__What the task requires__.
Pick up the short biography of Czesław Miłosz after its final sentence and keep writing it.

__Selected excerpt__.
------------------------------------------------------------------------

Czesław Miłosz


One of the Polish Greats, 1980 Nobel Prize laureate Czesław Miłosz was not only an accomplished poet, prose writer, and essayist, but also a lawyer, diplomat, literary historian, and translator. What’s more, the exceptional intellectual has more distinctions than you can shake a stick at, including the Order of the White Eagle, the title of Righteous Among the Nations, and a Neustadt International Prize for Literature. The writer’s life was a familiar tale of Cold-War-era emigration - he defected west in 1951 after serving as cultural attaché for the Republic of Poland, drawing criticism both from Polish émigré intelligentsia unhappy with his communist past and from the official figures at home. He won much of the West over with his 1953 anti-Stalinist classic The Captive Mind, but it was not until 1980 that his name was taken off the banned list back home. Until then, there was not only a bar on his books, the mere public mention of his name was forbidden, leading many Poles to be completely unaware of his existence. In the States, Miłosz taught Slavic literature at Berkeley and Harvard, composing poetry, philosophical and theological treatises, and essays in his free time; his literary career truly took off with the 1973 release of Selected Poems. The fall of the Iron Curtain allowed him to move back to Poland, and he did so in 1993, choosing to live part-time in Kraków, the closest substitute for his now-Lithuanian hometown of Vilnius. Here, he was named 'Honorary Citizen of Kraków' (a distinction also granted Mrożek, Szymborska and Lem), and laid to rest in the Crypt of Distinguished Poles underneath the Skałka Church following his death in 2004. The writer’s legacy continues to be actively celebrated: 2011 was declared Year of Czesław Miłosz, and a literary festival dedicated to his memory takes place in Kraków biennially.

------------------------------------------------------------------------

__Data block__.

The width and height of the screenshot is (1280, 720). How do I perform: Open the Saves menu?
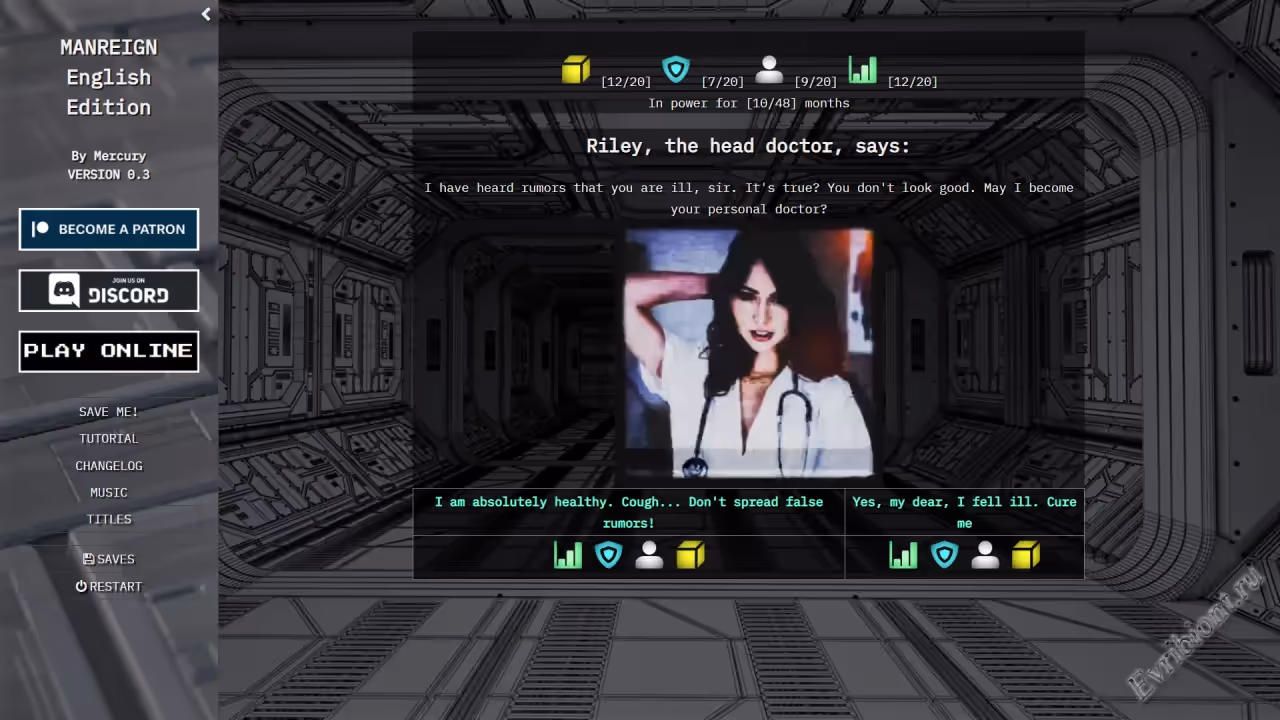pos(109,560)
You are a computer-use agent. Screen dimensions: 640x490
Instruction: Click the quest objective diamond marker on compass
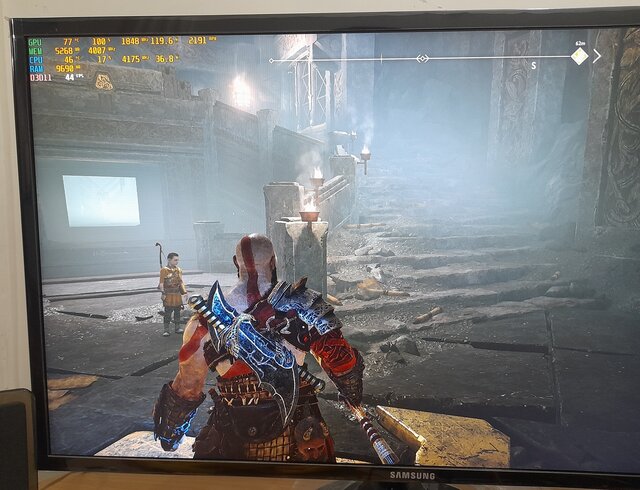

------------------------------------------------------------------------

__Response for this exercise__.
What to Read:

If you’re up for a challenge, reach for the classic philosophical/political essay The Captive Mind, a work that examines the intellectual elite’s stance toward Stalinism, attempting to explain why some were drawn to its ideals and tempted to collaborate. Sometimes compared to Koestler’s Darkness at Noon and Orwell’s Nineteen Eighty-Four, this anti-Stalinist discourse was written under the author’s “great inner conflict.”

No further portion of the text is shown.